(À FAIRE)
Indiquez, s'il vous plaît, si chaque énoncé suivant concorde avec la critique de film ci-dessous. Répondez par oui ou par non, puis citez mot pour mot les termes de la critique qui tranchent.
1. Le film a été tourné au Maroc.
2. Une musique accompagne les premières scènes du film.
3. Les premières scènes du film sont composées de plans fixes.

(TEXTE SOURCE)
+ + + + + + +
Vu hier soir. Je vais essayer d'en dire quelques mots. Attention, quelques petits spoilers ci-dessous :

Des hommes et des dieux est une très grande réussite, un film dont émane une sereine impression de naturel et de vérité. Xavier Beauvois fait naître ce sentiment grâce à sa parfaite maitrise du rythme cinématographique : à chaque scène est associé un rythme qui convient à sa nature (qu'elle soit contemplative ou inquiète) avec comme pinacle la scène du Lac des Cygnes où soudain, le rythme du montage s'accélère au son de la musique, les plans se rapprochant des visages, révélant la beauté et l'humanité de chaque moine sous les rides desquels courent alors les sentiments contradictoires de la joie, de la fierté, de l'inquiétude, et de la tristesse.

Cette maitrise du rythme est patente dès le début. Les premières scènes du film se déclinent en plans fixes nous présentant le lieu de l'action et les personnages. En quelques seconde, ce qui caractérise chaque moine nous est montré : le médecin trie ses médicaments ; l'intellectuel écrit, perdu dans ses pensées et ses livres ; le moine trop plein d'une vigueur physique qui l'étouffe la canalise dans les travaux de la terre et la contemplation des lieux. Le film a été tourné en altitude au Maroc, dans un cinemascope qui met en valeur la splendeur des paysages. Les plans de paysages montrent alternativement des montages au loin (il s'agit alors de plans fixes) ou des plans d'arbre entourant le monastère (il s'agit alors de caméras en rotation, de travellings ou de plans de grue). Les arbres sont des personnages importants du film : chênes-lièges ou cèdres (à cause de l'altitude), leurs feuilles sont souvent illuminées de la lumière de l'aube, qu'elles laissent filtrer ; cette lumière fait comme de la poussière verte autour d'eux, cette poussière de feuilles des arbres du sud qui donne l'impression que les arbres déploient librement leurs branchages dans les airs, comme des bras montant au ciel. C'est un film qui respire dans ses scènes de paysages, à l'instar de ces westerns où les personnages sont partie intégrante d'un décor parfois plus grand qu'eux-mêmes. Le rythme est contemplatif dans ces premières séquences car il épouse le rythme lent de la terre des pays chauds. On la regarde, et elle nous regarde. En silence, dans la chaleur enveloppante, on se laisse envahir par ses effluves. Ce silence, le film s'en fait le discret écho : hormis quelques chants a capella, aucune musique ne nous accompagne jusqu'à la scène du Lac des Cygnes.
+ + + + + + +
(DONNÉES FOURNIES)
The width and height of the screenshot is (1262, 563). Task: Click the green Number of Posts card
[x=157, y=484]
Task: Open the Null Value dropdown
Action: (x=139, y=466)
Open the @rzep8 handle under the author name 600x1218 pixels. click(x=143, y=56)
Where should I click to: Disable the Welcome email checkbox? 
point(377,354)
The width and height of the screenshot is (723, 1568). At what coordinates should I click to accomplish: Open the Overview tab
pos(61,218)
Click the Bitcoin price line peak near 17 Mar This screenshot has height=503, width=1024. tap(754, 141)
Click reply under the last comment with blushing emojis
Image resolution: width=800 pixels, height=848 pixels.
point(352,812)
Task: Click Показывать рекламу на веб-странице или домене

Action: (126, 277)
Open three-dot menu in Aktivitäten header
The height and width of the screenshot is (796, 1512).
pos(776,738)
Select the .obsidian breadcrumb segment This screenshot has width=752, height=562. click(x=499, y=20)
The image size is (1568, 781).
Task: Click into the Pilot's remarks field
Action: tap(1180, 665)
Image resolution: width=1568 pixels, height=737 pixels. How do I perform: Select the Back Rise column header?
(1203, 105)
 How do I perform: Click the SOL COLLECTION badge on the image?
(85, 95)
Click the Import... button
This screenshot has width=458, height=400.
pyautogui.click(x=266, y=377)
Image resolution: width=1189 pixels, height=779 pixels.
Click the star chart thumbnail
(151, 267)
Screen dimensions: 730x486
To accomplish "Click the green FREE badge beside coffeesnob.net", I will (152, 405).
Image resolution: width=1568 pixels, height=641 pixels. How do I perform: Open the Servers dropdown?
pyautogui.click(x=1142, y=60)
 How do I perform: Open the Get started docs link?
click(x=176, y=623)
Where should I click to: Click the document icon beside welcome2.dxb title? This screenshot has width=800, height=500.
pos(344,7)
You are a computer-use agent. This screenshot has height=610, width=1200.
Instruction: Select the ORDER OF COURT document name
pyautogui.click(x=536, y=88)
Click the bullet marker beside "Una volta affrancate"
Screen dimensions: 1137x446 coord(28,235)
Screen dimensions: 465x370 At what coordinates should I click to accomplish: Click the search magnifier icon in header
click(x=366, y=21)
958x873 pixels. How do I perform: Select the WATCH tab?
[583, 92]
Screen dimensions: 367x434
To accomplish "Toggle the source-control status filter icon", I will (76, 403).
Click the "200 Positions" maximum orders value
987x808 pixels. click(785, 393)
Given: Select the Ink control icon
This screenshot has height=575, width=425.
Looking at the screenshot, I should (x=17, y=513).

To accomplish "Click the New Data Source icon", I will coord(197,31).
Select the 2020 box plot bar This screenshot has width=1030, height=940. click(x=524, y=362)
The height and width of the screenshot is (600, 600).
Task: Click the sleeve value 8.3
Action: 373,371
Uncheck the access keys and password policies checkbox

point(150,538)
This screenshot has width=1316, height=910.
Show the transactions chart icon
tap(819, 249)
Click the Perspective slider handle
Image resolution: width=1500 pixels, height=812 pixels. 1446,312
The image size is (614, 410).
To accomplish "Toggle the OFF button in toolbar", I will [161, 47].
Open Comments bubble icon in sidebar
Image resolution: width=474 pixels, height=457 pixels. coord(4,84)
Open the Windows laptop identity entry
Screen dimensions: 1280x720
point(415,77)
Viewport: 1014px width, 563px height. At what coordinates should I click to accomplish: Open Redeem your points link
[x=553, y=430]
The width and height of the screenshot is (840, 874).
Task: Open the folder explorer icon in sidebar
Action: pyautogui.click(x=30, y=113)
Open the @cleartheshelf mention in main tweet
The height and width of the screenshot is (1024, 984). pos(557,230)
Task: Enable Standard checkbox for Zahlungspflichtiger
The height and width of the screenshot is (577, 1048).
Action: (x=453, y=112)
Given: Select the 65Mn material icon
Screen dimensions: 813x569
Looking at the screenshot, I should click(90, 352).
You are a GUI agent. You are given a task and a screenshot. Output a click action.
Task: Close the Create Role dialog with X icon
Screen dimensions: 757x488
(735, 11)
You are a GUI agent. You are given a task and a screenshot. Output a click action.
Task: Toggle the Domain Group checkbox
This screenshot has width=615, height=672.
+ + + + + + +
(SOLUTION)
1. Oui : « Le film a été tourné en altitude au Maroc »
2. Non : « hormis quelques chants a capella, aucune musique ne nous accompagne jusqu'à la scène du Lac des Cygnes »
3. Oui : « Les premières scènes du film se déclinent en plans fixes »